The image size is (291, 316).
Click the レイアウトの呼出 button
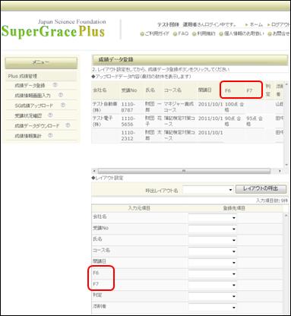click(261, 189)
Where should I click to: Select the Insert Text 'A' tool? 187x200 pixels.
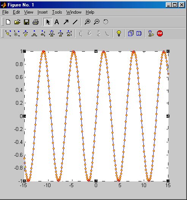(57, 22)
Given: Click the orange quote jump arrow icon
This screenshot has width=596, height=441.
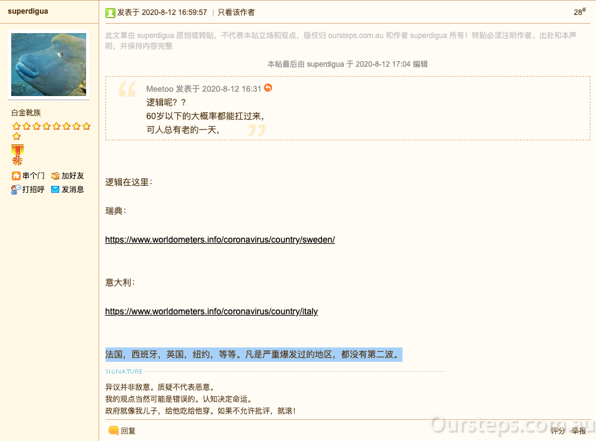Looking at the screenshot, I should [268, 88].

::::

THE PROBLEM: Images are to be excluded, and each record above written out word for word.

RESULT OF THE EXERCISE:
The image size is (291, 316).
Click the レイアウトの呼出 button
click(261, 189)
Where should I click to: Select the Insert Text 'A' tool? 187x200 pixels.
(57, 22)
Given: Click the orange quote jump arrow icon
This screenshot has width=596, height=441.
Looking at the screenshot, I should [268, 88].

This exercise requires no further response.